Physician or non-physician practitioner who orders non-physician services for the patient (DK)
What is a Supervising Provider?
The provider who provided oversight of the rendering provider and the care being reported. (DQ)
What is a Attending Provider?
The provider with overall responsibility for the patients medical care during hospitalization
What is a Referring Provider?
The provider who requests an item or service for the beneficiary. (DN)
The patient is a child covered under the fathers insurance policy. Which item on the CMS-1500 form is the father DOB listed?
11a - 8 digit DOB
Item 10 on the CMs-1500 form has 3 boxes to be completed that will provide liability information. What are the?
If they are related to:
Employment
Auto accident
other Accident
what is the correct format to enter the DOB on a PAPER CMS 1500 form? ELECTRONIC?
PAPER - MM/DD/CCYY
ELECTRONIC - CCYYMMDD
What is the specific EDI version for healthcare professionals and suppliers to transmit claims electronically?
ANSI ASC X12N 837P
What is the current version of the HIPPA electronic transaction standards for healthcare professionals and suppliers?
Version 5010A1
What are some exceptions that allow a paper claim to be filed to Medicare?
- roster billing for inoculations
- Medicare demonstration project that specifies paper submission
- “Obligated to accept payment in full” (OTAF)
- MSP - more than one primary payer
In ANSI ASC X12N 837P, what does ANSI stand for?
ANSI - American National Standards institute
In ANSI ASC X12N 837P, what does ASC stand for?
ASC - Accredited Standards Committee
In ANSI ASC X12N 837P, what does X12N stand for?
X12N - Insurance section of ASC X12
In ANSI ASC X12N 837P, what does 837P stand form?
837 - Standard format for transmitting healthcare claims electronically
P - Professional version of the 837 electronic format
If a patient has insurance primary to Medicare, which items must be completed in addition to Item 11?
items 4, 6, 7 and 11a-11c
How are the procedural charges on a UB-04 claim form sequenced?
by revenue code in ascending numerical order and not repeat.
What does the facility enter appropriately to identify specific accommodation and/or ancillary charges and in which box?
Revenue codes in FL 42 to explain each charge in FL 47.
*The last revenue code in FL 42 is 0001 = represents the grand total of all charges billed
To limit the number of line items on each bill, what should you do in FL42?
sum revenue codes at the “zero” level to the extent possible
Item 24D on the CMS 1500 claim form is used to report procedures, services, or supplies. How many modifiers can be added to item 24D?
4
For patients who have Medicare primary and secondary insurance, how is the secondary insurance filed?
IF it’s a cross over insurance, Medicare will cross the claim over to the secondary payer
When an item is checked yes in boxes 10a -10c, what does this mean?

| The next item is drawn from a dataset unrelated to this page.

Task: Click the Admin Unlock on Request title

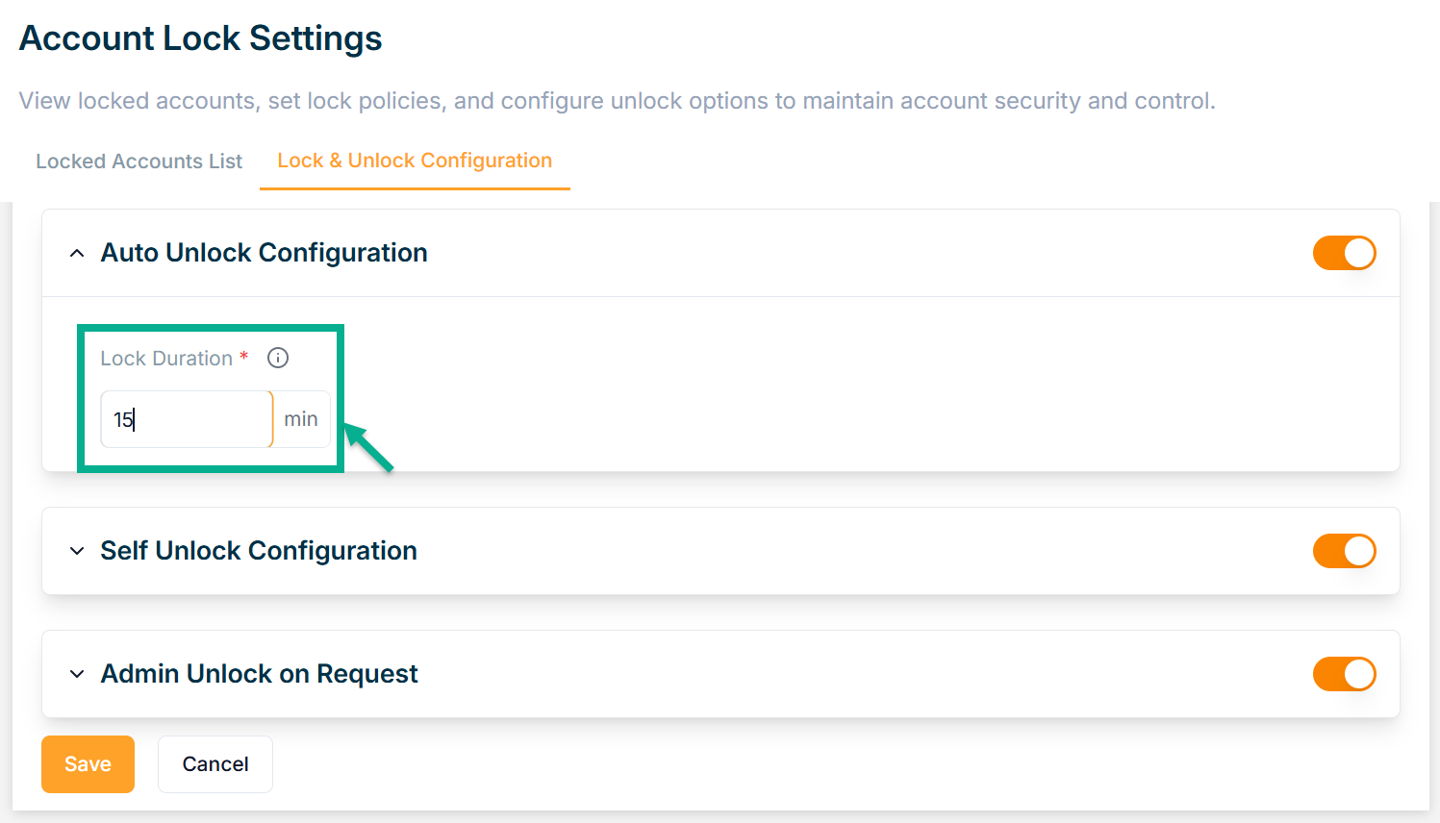Action: pyautogui.click(x=259, y=674)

the claim may be covered by workers comp, auto insurance, or liability insurance
What is the process of applying the members insurance benefits to determine the insurers payment responsibility to a medical claim?
Adjudication
The assignment of benefits is confirmed if a patient signs which item?
item 13 - “signature on file” or “SOF” = authorizes payment of medical benefits to the physician or supplier
What is the purpose of the standard CMS1500 claim form?
bill professional services for physicians.